There have already been main prizes in Venice and at the Golden Globes, and more are to come: This film is already being celebrated as the cinema event of the young year.

“Poor Things” refers to the monstrous creatures that the scientist Dr. Godwin Baxter creates. There are all sorts of hermaphrodite creatures running around in his house, a dog with the head of a goose, a chicken with the head of a pig – and a woman with the brain of a baby.

Legend: Dr. Godwin Baxter (Willem Dafoe) – briefly and eloquently called “God”. AP Searchlight Pictures / YORGOS LANTHIMOS

For Baxter, life is an endless field of exploration, a fun playground where nothing is impossible. His father taught him this – and used him as a research subject. With his scarred face, Baxter is both researcher and creature: Dr. Frankenstein and Frankenstein’s monster in one.

Shameless miracle creature

Baxter’s masterpiece is called Bella. He created it from a suicidal woman he pulled out of the Thames and her unborn baby, whose brain he implanted in the dead woman. First of all, this miraculous creature stumbles through Baxter’s house, speechless and uncoordinated.

Little by little and with the help of the loving assistant Max McCandles, she learns to talk, walk and eat. The only thing Bella doesn’t understand is the modesty: she throws herself into discovering her body and her sexuality with great pleasure. Max falls in love with Bella, but she runs off with slimy lawyer Duncan Wedderburn to explore the world.

Experimental and surreal

This story is told in a surreal setting – in an alienated Victorian era – the images are either black and white or brightly colored, exaggerated like a backdrop, with echoes of steam punk, comic worlds, but also early expressionist cinema.

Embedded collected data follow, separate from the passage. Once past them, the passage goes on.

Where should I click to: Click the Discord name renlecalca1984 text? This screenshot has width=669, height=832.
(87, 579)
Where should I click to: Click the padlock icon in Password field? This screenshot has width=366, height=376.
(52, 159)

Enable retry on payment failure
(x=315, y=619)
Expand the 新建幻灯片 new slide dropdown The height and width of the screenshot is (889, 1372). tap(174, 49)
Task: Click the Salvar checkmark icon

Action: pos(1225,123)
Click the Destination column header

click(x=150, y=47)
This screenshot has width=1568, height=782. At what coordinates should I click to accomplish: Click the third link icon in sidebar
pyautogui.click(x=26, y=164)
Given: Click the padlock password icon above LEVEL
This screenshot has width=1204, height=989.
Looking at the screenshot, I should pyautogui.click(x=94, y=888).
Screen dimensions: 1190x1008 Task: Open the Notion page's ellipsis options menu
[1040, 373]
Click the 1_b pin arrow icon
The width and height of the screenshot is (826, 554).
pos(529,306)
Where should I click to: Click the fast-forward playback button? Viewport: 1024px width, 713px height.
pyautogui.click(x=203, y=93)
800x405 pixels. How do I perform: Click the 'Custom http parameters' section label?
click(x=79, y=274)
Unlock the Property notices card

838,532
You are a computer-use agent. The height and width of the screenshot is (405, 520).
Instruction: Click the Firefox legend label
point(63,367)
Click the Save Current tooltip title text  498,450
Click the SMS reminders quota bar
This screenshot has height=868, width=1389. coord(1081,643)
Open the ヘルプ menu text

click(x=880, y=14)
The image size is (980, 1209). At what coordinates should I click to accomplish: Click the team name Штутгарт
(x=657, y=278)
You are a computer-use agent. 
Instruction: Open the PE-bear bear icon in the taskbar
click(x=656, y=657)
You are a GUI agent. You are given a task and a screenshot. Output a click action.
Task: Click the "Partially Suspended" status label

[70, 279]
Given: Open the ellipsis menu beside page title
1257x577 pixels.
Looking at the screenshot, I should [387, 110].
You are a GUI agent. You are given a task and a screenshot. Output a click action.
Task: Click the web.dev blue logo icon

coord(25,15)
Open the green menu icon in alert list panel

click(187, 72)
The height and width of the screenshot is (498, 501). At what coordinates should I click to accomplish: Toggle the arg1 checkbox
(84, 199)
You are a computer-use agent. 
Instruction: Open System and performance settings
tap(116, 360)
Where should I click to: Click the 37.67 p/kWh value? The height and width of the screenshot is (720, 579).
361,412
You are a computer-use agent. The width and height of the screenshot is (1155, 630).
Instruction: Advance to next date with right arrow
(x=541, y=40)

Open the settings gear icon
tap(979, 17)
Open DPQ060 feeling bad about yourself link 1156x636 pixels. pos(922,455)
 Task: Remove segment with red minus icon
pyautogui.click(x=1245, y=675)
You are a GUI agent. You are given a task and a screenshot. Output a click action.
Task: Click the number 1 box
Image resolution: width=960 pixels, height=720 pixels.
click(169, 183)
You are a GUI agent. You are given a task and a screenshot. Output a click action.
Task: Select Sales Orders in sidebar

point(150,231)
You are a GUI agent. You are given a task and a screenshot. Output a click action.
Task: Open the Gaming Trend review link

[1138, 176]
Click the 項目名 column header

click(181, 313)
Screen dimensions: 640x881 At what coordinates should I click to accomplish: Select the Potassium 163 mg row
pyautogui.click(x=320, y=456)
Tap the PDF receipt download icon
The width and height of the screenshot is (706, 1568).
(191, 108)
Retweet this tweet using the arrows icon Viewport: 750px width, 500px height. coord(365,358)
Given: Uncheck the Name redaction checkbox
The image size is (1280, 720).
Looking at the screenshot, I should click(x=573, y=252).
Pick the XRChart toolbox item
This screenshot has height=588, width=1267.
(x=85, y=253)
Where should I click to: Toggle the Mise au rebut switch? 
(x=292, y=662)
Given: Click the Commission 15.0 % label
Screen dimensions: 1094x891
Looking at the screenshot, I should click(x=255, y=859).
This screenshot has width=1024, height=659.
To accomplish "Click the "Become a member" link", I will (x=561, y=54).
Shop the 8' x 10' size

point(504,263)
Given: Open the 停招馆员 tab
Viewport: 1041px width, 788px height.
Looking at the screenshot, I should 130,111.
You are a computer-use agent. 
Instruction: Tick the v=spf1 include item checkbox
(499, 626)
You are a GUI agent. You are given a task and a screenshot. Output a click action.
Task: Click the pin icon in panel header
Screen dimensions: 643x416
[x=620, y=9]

Emma Stone is simply stunning as she discovers the world as the curious and shameless Bella and gradually drives Duncan crazy because he is no match for her directness, her speed and her quick wit.

Legend: Bella (Emma Stone) with lawyer Duncan Wedderburn (Mark Ruffalo). KEYSTONE / AP Searchlight Pictures / ATSUSHI NISHIJIMA

When Bella’s thirst for knowledge finally turns away from sexuality and towards the world of knowledge, philosophy, Duncan is angry. She only reads, he says to her on a long voyage, and that’s why she’s losing her charm.

She’s changing, like everyone else, Bella replies, and besides, he’s in front of her in the sun. In this sentence, Bella, who is now well-read, packs all of the emancipation and enlightenment skills: from ancient Diogenes to Voltaire to the feminists of the present.

Legend: Well-read and quick-witted: With Bella, Godwin Baxter creates a creature that gradually emancipates itself. KEYSTONE / AP Searchlight Pictures

The Greek Yorgos Lanthimos (“The Lobster,” “The Favorite”) continually reinvents his cinema, experiments with narrative forms and imagery. In its craziness, “Poor Things” is the current highlight of his work.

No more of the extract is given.